UPDATE: It's worse than I thought. She's using Radio Havana as an alternative news source and fawningly citing Robert Fisk in Arab News. Radio Havana says

Although the invasion of Iraq is being fought under the name ‘Operation Iraqi Freedom,’ it has constricted the range of expression sanctioned by media outlets within the U.S. Starting before the war began, several national and local media figures have had their work jeopardized, either explicitly or implicitly because of the critical views they expressed on the war
This while Cuba is rounding up dissidents and giving them life sentences.
Comments — Formatting by Textile
pj Monday, 07 April 2003 at 23:10

I gave up and switched my party registration from Libertarian to Republican 3 years ago. I dropped my Reason magazine subscription soon after Nick Gillespie became editor and the mag became unmoored from reality (I don’t know what Virginia Postrel sees in him).

I think American politics has re-aligned itself, with the Republican party becoming a genuine party of liberty (as the Richard Nixon - George HW Bush “We are all Keynesians now” generation retired) and the Democrats becoming an illiberal party (notice how they never call themselves liberals anymore — they have no affection for the liberal tradition).

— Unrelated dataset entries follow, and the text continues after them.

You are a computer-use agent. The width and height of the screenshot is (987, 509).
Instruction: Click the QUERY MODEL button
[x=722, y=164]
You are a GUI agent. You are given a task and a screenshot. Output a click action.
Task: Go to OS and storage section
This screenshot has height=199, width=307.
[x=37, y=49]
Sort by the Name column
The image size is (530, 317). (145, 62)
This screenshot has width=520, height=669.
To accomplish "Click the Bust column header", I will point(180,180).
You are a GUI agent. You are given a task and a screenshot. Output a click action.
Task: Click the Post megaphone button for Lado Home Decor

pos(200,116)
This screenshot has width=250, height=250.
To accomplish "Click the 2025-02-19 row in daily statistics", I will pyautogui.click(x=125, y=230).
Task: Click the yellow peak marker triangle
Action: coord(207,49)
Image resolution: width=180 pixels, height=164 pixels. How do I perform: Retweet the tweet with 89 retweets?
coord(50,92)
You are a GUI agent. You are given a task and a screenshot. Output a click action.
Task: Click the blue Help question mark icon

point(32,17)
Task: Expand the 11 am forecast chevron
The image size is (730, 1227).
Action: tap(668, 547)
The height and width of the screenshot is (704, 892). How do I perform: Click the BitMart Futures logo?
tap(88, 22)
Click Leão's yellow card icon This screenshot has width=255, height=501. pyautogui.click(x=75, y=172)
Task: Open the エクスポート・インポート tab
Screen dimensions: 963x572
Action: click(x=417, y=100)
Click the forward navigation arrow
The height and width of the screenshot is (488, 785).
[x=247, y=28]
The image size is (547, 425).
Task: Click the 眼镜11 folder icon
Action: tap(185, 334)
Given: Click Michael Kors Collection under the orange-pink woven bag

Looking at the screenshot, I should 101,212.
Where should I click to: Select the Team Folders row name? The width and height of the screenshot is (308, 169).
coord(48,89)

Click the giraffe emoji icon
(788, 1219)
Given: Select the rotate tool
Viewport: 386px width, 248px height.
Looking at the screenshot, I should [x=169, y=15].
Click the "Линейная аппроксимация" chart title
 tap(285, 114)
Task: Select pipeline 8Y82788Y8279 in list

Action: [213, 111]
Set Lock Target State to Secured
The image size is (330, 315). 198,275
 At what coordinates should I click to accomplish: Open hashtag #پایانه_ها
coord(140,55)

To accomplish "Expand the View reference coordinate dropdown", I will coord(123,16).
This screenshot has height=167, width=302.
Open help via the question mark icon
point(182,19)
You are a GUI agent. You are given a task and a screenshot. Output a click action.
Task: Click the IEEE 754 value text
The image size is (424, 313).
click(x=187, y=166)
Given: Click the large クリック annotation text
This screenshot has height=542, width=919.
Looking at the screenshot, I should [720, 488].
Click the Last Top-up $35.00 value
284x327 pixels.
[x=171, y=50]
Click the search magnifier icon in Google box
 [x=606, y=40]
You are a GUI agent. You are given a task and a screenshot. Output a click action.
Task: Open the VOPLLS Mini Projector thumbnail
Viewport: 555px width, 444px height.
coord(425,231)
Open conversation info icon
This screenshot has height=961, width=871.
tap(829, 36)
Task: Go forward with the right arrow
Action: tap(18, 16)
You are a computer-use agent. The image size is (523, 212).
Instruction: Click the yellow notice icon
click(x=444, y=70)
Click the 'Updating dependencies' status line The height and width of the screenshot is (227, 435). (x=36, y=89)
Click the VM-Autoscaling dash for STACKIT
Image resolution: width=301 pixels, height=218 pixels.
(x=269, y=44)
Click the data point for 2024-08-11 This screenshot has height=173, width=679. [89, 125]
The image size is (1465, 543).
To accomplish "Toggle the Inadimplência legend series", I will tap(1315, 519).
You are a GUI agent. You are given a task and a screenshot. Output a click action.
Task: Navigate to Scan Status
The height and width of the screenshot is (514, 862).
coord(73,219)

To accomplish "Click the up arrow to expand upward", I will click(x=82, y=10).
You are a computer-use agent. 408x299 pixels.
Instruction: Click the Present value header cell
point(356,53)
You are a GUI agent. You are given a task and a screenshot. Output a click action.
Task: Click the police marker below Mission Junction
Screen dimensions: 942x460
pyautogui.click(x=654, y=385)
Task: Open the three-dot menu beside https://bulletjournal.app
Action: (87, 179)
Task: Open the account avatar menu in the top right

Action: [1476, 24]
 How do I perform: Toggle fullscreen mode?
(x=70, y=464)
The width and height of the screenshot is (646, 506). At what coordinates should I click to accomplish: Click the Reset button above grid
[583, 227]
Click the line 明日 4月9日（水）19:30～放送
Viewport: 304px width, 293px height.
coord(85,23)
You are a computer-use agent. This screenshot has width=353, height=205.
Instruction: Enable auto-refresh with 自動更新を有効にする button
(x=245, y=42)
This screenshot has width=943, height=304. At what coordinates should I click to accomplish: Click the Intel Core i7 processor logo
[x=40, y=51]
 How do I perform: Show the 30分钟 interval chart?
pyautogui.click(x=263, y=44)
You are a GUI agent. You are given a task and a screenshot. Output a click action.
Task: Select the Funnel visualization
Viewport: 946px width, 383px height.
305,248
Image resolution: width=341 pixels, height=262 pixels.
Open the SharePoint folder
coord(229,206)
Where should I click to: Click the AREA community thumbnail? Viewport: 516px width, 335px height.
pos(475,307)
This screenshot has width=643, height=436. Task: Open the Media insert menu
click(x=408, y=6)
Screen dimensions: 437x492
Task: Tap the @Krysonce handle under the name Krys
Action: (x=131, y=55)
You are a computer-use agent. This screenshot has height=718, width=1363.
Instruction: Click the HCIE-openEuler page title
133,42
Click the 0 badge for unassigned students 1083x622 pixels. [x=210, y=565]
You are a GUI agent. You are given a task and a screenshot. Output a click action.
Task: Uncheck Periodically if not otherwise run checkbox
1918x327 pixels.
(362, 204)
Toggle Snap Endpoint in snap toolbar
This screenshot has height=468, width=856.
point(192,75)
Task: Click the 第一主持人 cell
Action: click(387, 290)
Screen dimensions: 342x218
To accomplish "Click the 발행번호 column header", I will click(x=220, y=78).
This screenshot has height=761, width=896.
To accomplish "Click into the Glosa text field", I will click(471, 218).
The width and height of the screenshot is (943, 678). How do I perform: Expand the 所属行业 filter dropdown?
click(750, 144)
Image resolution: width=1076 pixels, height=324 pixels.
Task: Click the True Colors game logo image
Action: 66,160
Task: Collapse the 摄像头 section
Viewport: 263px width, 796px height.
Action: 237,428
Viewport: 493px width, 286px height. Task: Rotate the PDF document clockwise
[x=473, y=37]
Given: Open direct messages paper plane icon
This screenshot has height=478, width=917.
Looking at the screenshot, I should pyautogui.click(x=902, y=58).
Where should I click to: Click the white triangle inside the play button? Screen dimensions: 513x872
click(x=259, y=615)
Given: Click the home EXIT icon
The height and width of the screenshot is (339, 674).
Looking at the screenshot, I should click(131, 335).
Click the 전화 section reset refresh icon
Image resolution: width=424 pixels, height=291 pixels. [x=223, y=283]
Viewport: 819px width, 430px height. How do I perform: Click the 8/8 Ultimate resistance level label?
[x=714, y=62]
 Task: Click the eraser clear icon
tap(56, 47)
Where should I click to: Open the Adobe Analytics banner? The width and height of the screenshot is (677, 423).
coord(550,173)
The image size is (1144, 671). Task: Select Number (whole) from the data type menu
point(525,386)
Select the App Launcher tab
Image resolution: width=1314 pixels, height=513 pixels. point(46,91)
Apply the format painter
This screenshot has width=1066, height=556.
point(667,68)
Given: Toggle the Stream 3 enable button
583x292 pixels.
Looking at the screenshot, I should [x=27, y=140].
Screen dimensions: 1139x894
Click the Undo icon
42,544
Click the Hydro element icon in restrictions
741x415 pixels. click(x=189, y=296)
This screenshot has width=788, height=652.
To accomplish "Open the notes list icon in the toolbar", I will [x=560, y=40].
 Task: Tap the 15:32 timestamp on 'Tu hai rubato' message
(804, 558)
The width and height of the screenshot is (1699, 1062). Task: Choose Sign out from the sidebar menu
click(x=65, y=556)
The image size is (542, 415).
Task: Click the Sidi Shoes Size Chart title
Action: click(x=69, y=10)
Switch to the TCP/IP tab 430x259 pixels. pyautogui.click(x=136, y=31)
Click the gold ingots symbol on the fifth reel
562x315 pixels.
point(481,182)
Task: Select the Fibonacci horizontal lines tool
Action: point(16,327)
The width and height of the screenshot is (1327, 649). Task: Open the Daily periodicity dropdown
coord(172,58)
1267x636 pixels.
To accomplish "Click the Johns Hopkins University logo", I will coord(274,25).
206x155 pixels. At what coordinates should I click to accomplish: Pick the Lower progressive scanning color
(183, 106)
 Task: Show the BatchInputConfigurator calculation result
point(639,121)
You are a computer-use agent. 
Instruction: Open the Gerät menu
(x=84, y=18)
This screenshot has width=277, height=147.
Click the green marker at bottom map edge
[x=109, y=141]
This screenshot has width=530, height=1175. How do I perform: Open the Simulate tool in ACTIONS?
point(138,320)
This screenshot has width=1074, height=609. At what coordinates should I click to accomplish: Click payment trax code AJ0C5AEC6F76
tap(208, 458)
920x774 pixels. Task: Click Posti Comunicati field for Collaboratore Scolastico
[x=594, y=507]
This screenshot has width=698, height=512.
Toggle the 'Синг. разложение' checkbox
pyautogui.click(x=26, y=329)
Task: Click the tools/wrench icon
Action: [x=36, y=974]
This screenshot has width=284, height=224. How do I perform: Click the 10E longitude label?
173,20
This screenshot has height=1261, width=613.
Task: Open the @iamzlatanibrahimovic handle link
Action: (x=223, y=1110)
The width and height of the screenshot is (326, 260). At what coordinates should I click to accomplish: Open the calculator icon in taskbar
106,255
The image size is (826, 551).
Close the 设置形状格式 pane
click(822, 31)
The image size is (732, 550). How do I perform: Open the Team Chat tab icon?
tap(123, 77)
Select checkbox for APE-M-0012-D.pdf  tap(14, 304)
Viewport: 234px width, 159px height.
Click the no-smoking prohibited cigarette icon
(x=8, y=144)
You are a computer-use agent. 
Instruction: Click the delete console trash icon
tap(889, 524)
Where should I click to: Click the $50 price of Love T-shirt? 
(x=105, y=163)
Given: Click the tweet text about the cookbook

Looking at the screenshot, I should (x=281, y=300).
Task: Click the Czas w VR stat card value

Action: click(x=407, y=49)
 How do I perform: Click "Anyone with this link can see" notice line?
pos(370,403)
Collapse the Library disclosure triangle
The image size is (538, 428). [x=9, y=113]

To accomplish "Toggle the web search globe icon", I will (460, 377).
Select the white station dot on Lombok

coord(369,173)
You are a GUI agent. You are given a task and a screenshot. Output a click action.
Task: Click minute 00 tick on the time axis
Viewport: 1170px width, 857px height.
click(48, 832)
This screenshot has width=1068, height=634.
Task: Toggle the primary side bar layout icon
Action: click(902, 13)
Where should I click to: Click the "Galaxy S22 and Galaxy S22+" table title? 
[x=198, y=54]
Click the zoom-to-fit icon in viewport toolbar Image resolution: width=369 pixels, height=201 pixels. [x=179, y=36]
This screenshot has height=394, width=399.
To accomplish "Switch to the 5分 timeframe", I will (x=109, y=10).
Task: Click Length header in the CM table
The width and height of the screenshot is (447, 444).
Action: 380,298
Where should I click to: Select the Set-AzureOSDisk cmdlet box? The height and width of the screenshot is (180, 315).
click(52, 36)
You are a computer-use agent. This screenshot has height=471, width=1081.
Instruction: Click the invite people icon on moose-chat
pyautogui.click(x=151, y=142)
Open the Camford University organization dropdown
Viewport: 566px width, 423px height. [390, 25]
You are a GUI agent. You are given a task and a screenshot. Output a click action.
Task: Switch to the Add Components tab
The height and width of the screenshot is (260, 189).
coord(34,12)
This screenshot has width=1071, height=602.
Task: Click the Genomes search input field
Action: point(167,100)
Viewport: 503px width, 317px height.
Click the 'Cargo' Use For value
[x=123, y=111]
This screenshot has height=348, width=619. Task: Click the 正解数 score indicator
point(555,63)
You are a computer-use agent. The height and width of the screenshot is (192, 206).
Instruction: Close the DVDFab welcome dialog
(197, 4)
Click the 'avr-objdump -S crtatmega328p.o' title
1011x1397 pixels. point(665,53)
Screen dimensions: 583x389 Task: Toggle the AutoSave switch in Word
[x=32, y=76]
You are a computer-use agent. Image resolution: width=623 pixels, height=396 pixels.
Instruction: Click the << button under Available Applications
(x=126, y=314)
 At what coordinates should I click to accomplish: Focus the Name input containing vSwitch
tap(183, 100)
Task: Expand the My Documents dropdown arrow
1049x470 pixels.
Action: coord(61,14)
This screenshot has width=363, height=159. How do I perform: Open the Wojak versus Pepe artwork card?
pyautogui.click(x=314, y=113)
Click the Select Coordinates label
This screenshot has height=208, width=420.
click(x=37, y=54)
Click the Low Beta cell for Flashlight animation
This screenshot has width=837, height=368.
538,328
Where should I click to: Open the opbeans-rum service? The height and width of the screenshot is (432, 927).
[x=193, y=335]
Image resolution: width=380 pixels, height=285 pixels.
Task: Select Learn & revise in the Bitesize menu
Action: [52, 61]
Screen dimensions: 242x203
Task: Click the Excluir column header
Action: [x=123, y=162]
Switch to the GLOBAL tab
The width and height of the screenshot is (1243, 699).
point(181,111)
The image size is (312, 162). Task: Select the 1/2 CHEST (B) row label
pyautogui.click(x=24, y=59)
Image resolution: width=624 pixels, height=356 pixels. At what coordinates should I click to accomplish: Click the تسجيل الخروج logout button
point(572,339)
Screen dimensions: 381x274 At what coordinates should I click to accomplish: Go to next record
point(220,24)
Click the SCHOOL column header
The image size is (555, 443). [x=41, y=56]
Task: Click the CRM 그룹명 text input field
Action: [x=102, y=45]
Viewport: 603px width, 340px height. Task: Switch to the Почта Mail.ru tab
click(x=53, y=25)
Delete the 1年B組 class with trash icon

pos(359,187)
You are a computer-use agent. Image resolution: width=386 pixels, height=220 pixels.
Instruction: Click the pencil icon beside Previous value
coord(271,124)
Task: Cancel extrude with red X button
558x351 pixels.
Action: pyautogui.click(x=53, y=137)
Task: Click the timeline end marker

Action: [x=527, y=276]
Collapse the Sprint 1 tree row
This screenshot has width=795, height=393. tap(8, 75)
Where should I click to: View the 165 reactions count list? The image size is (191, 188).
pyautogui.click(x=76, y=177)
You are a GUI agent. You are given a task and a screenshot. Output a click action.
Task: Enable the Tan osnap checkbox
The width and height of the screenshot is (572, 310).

The Republican embrace of libertarian ideas has left Libertarian Party members with nothing to contribute to the debate. They have reacted like brats.

The killing moment for me was one the Libertarian candidate for US Senate in Massachusetts challenged the Republican candidates petitions, trying to get him off the ballot so she could go up from 4% to 13% of the vote against Ted Kennedy. After all the years Libertarians worked so hard to get petition signatures and complained about the harsh ballot access standards, to try to push someone else off the ballot was extraordinarily rude.

All this coincided with my growing realization that the moral side of politics was important: you have to work together to get things accomplished. Libertarians seem to want to be perpetual rebels, always fighting. With that attitude, accomplishment is always going to be beyond their grasp.